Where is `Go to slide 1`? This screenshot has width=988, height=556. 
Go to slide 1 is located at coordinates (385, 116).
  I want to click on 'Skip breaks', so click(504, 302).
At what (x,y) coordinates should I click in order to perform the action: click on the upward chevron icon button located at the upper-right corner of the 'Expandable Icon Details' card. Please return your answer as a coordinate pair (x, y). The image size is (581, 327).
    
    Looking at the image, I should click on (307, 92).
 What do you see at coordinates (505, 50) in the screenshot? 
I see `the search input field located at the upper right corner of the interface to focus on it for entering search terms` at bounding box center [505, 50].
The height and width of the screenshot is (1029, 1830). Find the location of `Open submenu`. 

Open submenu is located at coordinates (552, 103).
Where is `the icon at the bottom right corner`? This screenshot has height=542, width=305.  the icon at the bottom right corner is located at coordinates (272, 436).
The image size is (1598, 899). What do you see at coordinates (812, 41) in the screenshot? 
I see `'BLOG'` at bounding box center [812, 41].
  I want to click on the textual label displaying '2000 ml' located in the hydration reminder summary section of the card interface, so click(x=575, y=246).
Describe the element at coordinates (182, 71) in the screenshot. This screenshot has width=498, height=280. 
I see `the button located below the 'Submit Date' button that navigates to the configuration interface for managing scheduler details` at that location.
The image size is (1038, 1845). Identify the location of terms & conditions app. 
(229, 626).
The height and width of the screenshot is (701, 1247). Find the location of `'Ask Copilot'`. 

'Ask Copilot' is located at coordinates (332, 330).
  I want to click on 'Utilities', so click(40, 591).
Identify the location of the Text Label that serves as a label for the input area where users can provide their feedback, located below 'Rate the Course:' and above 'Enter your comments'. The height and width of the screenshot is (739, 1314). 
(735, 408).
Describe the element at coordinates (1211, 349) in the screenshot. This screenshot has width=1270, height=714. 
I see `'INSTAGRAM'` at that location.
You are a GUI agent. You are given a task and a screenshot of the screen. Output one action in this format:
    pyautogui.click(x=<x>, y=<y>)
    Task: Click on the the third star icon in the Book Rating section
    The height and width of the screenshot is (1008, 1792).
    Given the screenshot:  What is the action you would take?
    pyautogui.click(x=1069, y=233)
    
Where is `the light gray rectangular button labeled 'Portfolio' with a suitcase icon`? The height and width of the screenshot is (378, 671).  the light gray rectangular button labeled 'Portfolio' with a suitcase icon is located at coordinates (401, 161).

- **BRIEF**: Reproduce without change every line of the data from the line containing "Describe the element at coordinates (1211, 349)" up to and including the last line of the data.

- **EXERCISE SOLUTION**:
Describe the element at coordinates (1211, 349) in the screenshot. This screenshot has width=1270, height=714. 
I see `'INSTAGRAM'` at that location.
You are a GUI agent. You are given a task and a screenshot of the screen. Output one action in this format:
    pyautogui.click(x=<x>, y=<y>)
    Task: Click on the the third star icon in the Book Rating section
    The height and width of the screenshot is (1008, 1792).
    Given the screenshot:  What is the action you would take?
    pyautogui.click(x=1069, y=233)
    
Where is `the light gray rectangular button labeled 'Portfolio' with a suitcase icon`? The height and width of the screenshot is (378, 671).  the light gray rectangular button labeled 'Portfolio' with a suitcase icon is located at coordinates (401, 161).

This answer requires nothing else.